__Requirements__: Copy the lines between the one containing "Where should I click to: Tap the 35" and the one containing "pos(296,146)", inclusive, without changing anything in them. Leave the pictures out of your answer.
## BEGIN
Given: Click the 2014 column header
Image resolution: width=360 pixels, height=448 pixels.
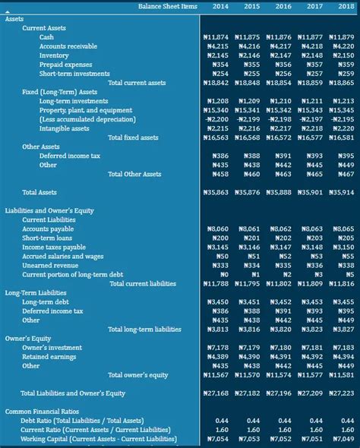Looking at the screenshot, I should click(x=220, y=6).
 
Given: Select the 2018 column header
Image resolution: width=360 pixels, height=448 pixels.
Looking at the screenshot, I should click(x=346, y=6).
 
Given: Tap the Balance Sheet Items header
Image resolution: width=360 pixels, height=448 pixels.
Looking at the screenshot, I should click(x=168, y=6).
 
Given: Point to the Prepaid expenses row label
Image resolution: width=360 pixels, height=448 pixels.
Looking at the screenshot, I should click(x=65, y=65).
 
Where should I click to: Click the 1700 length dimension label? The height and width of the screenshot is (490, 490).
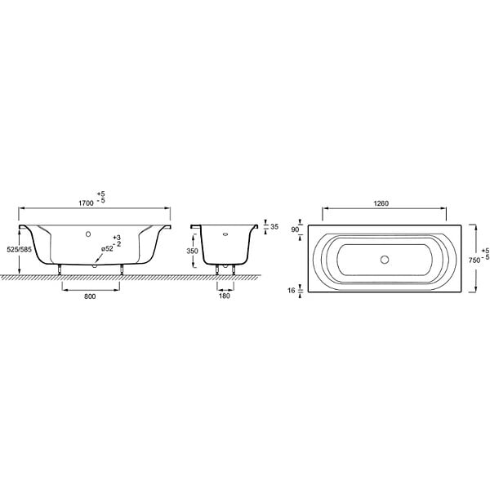pyautogui.click(x=86, y=203)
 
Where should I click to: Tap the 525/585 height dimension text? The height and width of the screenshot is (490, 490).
pyautogui.click(x=19, y=249)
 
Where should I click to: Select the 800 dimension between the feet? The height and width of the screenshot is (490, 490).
pyautogui.click(x=90, y=296)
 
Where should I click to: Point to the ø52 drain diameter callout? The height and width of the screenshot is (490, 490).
pyautogui.click(x=107, y=249)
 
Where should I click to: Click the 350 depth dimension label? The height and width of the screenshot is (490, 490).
pyautogui.click(x=192, y=251)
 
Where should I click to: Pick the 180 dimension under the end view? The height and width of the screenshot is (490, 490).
pyautogui.click(x=225, y=296)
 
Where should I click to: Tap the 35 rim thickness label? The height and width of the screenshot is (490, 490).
pyautogui.click(x=274, y=226)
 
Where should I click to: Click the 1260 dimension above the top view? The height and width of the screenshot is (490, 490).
pyautogui.click(x=381, y=203)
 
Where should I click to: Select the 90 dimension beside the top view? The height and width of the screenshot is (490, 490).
pyautogui.click(x=295, y=229)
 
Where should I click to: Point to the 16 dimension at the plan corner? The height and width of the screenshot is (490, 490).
pyautogui.click(x=292, y=291)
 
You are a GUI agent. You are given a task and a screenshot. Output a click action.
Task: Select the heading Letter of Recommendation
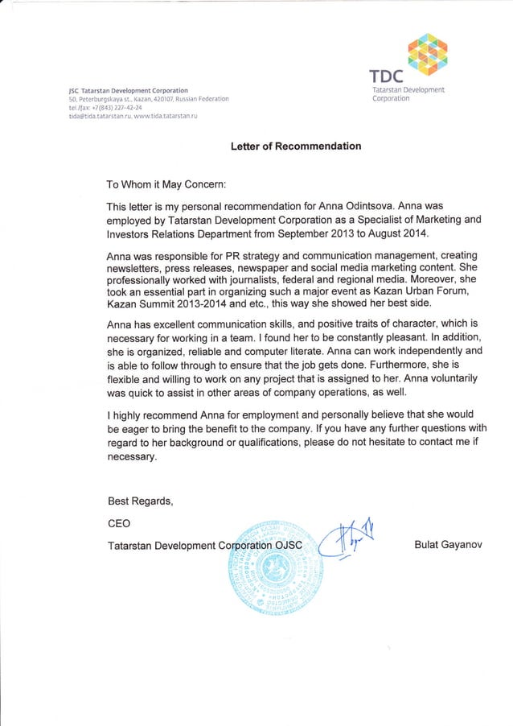pos(296,146)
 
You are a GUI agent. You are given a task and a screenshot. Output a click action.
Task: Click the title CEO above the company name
pos(119,523)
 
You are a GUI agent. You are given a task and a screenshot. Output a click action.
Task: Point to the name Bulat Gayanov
pos(447,546)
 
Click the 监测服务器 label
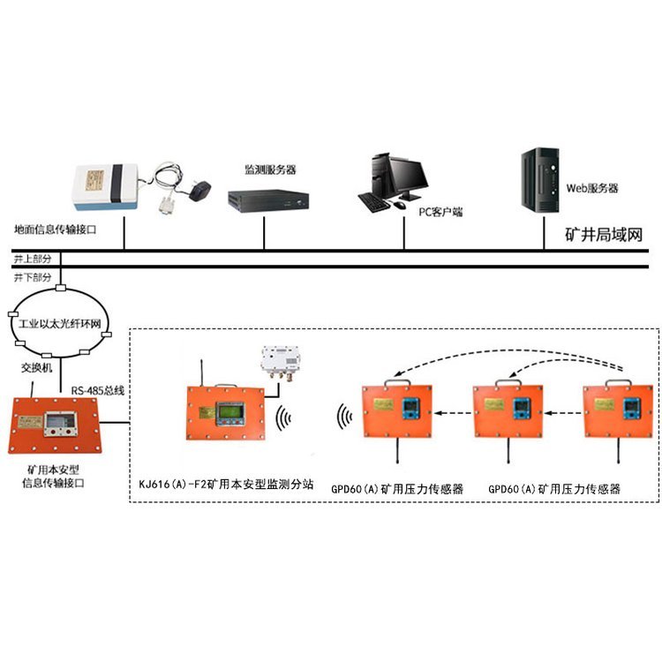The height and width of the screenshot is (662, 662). point(271,168)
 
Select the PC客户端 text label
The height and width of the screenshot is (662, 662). point(440,212)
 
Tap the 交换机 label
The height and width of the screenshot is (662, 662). point(37,365)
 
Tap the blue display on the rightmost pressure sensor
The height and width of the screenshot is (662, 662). point(634,408)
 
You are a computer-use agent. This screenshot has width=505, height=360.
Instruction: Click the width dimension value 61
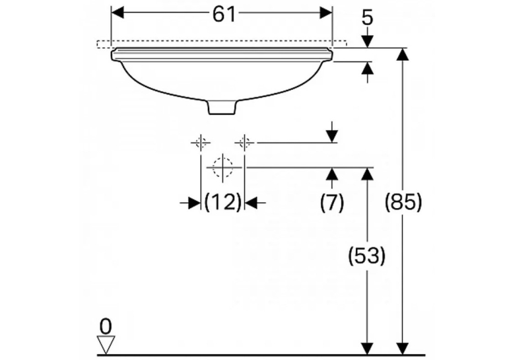tap(224, 15)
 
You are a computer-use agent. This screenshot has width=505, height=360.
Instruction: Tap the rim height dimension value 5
tap(368, 17)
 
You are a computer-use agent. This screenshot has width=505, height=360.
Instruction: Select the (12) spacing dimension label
tap(223, 202)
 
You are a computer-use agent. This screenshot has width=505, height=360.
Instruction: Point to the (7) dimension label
tap(332, 202)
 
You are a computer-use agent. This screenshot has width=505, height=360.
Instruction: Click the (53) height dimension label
tap(367, 256)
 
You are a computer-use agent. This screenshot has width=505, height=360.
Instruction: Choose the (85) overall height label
tap(403, 202)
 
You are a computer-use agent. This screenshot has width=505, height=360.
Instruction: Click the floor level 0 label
tap(106, 327)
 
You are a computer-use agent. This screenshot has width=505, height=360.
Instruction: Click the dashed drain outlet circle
tap(222, 167)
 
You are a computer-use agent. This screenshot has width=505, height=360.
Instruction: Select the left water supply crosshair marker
tap(201, 142)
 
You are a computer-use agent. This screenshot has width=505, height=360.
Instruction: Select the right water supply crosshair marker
tap(245, 142)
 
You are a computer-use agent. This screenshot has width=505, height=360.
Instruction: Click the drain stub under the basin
tap(222, 107)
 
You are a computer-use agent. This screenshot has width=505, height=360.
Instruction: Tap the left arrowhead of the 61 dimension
tap(118, 13)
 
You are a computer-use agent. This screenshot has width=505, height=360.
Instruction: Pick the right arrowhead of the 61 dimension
tap(325, 13)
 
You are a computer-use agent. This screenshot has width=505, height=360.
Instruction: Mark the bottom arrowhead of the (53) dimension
tap(367, 349)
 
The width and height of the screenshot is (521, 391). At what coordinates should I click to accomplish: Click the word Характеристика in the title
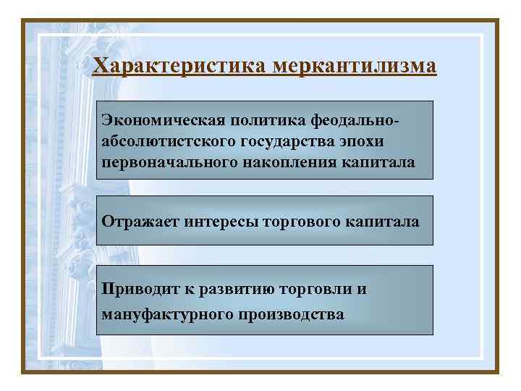tap(180, 67)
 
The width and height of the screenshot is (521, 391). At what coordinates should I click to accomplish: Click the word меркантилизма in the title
tap(355, 67)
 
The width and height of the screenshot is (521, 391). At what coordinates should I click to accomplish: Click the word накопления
tap(298, 162)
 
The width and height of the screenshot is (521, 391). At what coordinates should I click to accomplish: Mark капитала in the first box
tap(384, 162)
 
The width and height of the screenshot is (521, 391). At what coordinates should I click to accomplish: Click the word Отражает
tap(140, 220)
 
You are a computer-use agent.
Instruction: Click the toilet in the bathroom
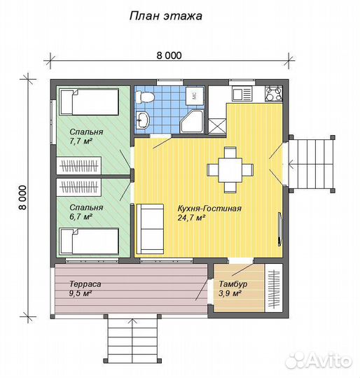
## END
__Complete output__:
Where should I click to: Tap the 35 rim thickness label? The height and width of the screenshot is (490, 490).
pyautogui.click(x=274, y=226)
 
Where should I click to: Click the 1260 dimension above the top view? The height and width of the screenshot is (490, 490).
pyautogui.click(x=381, y=203)
 
Where should I click to: Select the 90 dimension beside the top view? The height and width of the screenshot is (490, 490).
pyautogui.click(x=295, y=229)
 
Where should I click to: Point to the 16 dimension at the plan corner? The height and width of the screenshot is (490, 490).
pyautogui.click(x=292, y=291)
 
You are a GUI agent. You are given a task and a screenshot. Output a click action.
Task: Select the heading Letter of Recommendation
pos(296,146)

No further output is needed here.